The idea is "old player skills" vs "young player skills," gentlemen. It's the 23-year-olds who play like 33-year-olds who age poorly; think Alvin Davis. The guys like Kenny Lofton, they age like ... Kenny Lofton.
Secondly, does anybody here realize that Dee Gordon is 30 years old? If he were 35 maybe this discussion woulda happened. Dee Gordon is a young player! Pleasantly, this whole question about Gordon's arc is a non-starter.
The thing about his doing a Yuge Chone Figgins Pout, that was worth a paragraph, but: Chone Figgins was Chone Figgins. He was a head case from age 21, and (we're sure) from age 1. So don't sweat that either.
The M's got a feature CF, a 90%-Ichiro. Enjoy.
Has been running around the place triple-doubling like Magic Johnson in that rookie Finals game he played center. Don't have time to list a Top 10 Moments, but, consider yerself awarded at center court. :- ) Wow. What a week.
USSM has an interesting article up, "If no free agents, whence the stars?" Which is a nicely-stated response to Dipoto's aggravating FA philosophy.
After Zunino was called back up last year he hit .270/.349/.571, in LA International Airport. That's NOT a "hot streak." That is 4.5 UNBROKEN, UNINTERRUPTED months of batting exactly like Giancarlo Stanton. By "uninterrupted" we mean "without a break in continuity. That .571 SLG is who he was.
AL pitchers tried to adjust. They could not. He hit .281/.376/.568 in the second half. We are looking at the prospect of a Piazza-ish hitter behind the plate.
With "most-comparable players" you try to find irreducible complexity, like the 5 parts of a mousetrap. Holding bar, spring, catch, platform, hammer. You don't want any trivial parts in there, like comp'ing James Paxton based on his cutter or something, and you don't want anything fundamental left out, like Paxton's K rate.
What are Zunino's fundamental components? :: hmmmmmm :: It's not super easy to set these. But noodling now, thinking out loud as opposed to staking claims:
- "Cheat code" raw power, along the lines of Ichiro's original "BABIP breaking" speed
- Average contact ability. .25ish EYE, not burdensome, but definitely weed out the guys with gifted contact ability
- Very compact, short swing paths (the plus asset here is quite critical)

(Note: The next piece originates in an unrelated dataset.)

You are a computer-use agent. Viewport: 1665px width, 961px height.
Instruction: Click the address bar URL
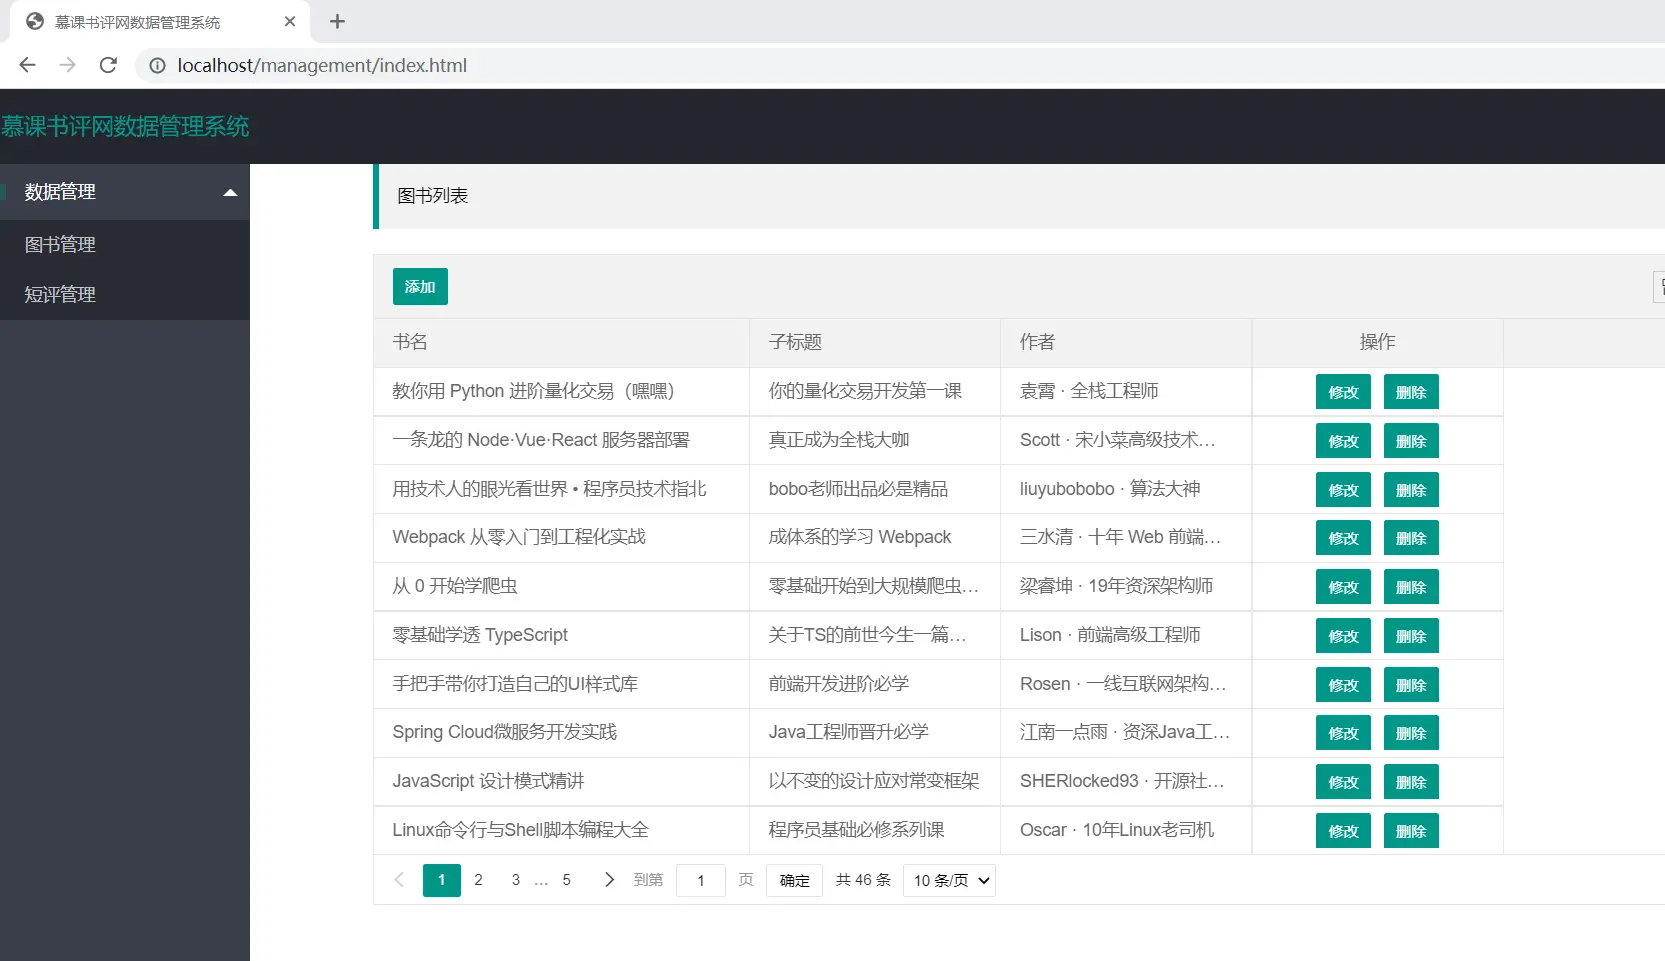322,65
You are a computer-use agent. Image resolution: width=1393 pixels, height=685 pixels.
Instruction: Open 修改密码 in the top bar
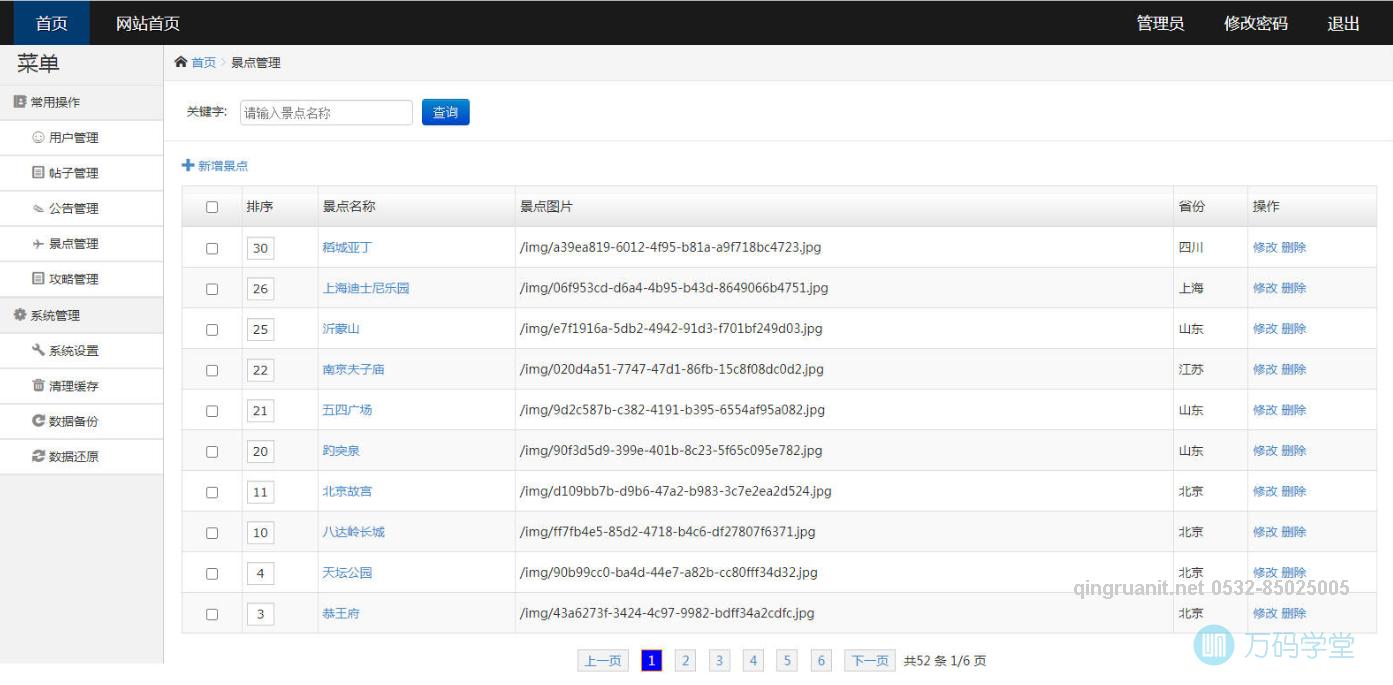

- Zunino has settled into oriented "stalking" here - "stalking" like an elk stalker, might find the elk might not, but we're not in visible confusion and humiliation
Over the last 20 years the "comps" here are few. Mark Trumbo is the LO comp. Edwin Encarnacion is the MID comp. Giancarlo Stanton (!) is the HI comp. Stanton also bases his game on the idea that if he gets his flight angle, he starts his HR trot. Zunino has a truly special tool, that being his raw power. I'm not sure how far short he falls of even Stanton there.
Where is Zunino going from here? Would be interested in your estimation, but --- > crazy estimations are in bounds here.
It ain't the horsepower you get at the camshaft. It's the torque you get at the back wheels. In baseball OPS+ we're talking about HP loss in terms of 62 OPS+'s from your back up catcher.
Take the M's 9 batters and you see some nice slash lines there. (Anybody want to post up Mitch Haniger?) The only reason they would not be 110 next year is the leak that occurs spots 10-16.
Which is why it's fascinating to see Dipoto going after OBP guys like Ford in those spots. Seems like a pretty sweet synergy, the 1B approach intersected with the "horsepower leak" issue.
A quick reminder that the M's "deep state" intel on Gamel, whatever that is, sells them hard on him. He had his adjustment periods in 2017, periods we all weren't sure, but: the Mariners just didn't waver. They say he can play, and I'm inclined to believe them. He's also got lots of ways to go forward from here, such as increased pull/air shots over time and such as improvement in defense. I don't think either of those are wild hopes; for me they are actual expectations.